#### Document section

Dec. 14, 2010 at 7:03 PM ET
There are a lot of ways to get drunk (especially this time of year), but according to new research published in the British Medical Journal, soaking your feet in booze is not one of them.
Still, foot drinking (sole sipping?) is a popular urban myth widely circulated in Denmark -- and elsewhere (search “drunk,” “soaking your feet” and “alcohol” and you'll get more than 17,000 hits). So much so that Danish researchers decided it was high time to put an end to it with a little scientific investigation.
They chose two men and a woman in their 30s -- all of whom were healthy with no history of alcoholism or liver disease -- and asked them to abstain from alcohol for 24 hours (and loofah their feet). On the day of the experiment, they performed blood alcohol tests on all three subjects, then had the trio submerge their feet in a washbowl containing three 700 mL bottles of Karloff vodka, each carrying an alcohol content of 37.5% by volume.
And there they sat for three hours, or as the researchers put it, “a time frame corresponding to a medium-length visit to the local pub.”
Every half hour, researchers tested the volunteers’ blood for any change in the alcohol level. They also asked them to self-assess for any intoxication-related symptoms by scoring on a scale of zero to 10 their self-confidence, their urge to speak and their desire for “spontaneous hugs.” (They refrained from testing a desire to grab the person next to them and blubber “I love you, man.”)
Not surprisingly, results showed that “transcutaneous intake of alcohol through feet is not possible … we conclude that the Danish urban myth about being able to get drunk by submerging feet in strong alcoholic beverage is just that – a myth.”
Interestingly, foot drinking isn’t the only weird myth out there involving alcohol.
Students in Europe and the U.S. have also embraced “vodka eyeballing,” i.e., pouring shots of vodka directly into their eyeballs as a way to get drunk quickly without booze breath or stomach upset. Others are supposedly inserting tampons soaked with vodka into their vagina -- or elsewhere (and here we thought that was just a "30 Rock" punchline).
While no studies have been performed as to whether eyeball shots actually get you drunk faster, ophthalmologists warn the practice can result in burning, swollen, red eyes and possible damage to the optic nerve, which can result in permanent vision problems. As for soaking a tampon in 40-proof alcohol and inserting it into the most sensitive part of your body, we imagine if people are doing this, they’re only doing it once.

########

## Your objective
Summarize the article about soaking feet in alcohol in two sentences. The entries after this point come from a separate source.

#### Listed entries

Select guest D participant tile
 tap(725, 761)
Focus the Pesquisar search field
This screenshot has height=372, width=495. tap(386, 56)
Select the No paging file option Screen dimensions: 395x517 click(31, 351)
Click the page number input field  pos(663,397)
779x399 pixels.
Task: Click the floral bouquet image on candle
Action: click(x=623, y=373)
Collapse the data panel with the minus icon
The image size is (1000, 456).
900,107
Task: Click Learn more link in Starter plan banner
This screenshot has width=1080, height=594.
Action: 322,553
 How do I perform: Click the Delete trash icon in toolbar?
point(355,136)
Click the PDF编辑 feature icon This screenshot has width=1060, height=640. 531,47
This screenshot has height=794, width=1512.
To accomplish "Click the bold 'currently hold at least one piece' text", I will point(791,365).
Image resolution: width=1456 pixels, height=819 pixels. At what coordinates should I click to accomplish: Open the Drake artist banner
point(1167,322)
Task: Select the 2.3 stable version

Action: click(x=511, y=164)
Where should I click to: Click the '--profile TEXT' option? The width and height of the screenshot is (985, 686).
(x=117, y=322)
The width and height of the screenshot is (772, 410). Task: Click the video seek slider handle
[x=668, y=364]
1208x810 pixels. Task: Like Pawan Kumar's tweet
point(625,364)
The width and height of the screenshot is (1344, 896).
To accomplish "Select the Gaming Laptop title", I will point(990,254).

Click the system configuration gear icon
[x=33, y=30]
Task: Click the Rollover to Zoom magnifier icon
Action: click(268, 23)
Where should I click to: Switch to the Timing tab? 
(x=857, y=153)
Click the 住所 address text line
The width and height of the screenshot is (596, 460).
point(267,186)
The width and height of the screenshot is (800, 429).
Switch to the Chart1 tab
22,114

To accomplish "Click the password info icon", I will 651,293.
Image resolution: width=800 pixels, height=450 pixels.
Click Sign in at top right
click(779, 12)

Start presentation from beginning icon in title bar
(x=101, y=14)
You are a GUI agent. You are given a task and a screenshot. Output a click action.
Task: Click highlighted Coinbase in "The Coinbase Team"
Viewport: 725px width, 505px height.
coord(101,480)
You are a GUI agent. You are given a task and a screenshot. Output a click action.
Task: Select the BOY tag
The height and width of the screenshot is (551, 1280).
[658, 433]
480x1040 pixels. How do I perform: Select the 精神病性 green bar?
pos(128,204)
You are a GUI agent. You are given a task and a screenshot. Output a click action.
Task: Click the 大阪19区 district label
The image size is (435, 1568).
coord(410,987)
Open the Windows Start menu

########

## Exercise output
To test a Danish urban myth that soaking your feet in alcohol can get you drunk, researchers had three healthy adults in their 30s submerge their feet in vodka for three hours and tested their blood every half hour. The results, published in the British Medical Journal, showed that alcohol cannot be taken in through the feet, so the idea is only a myth.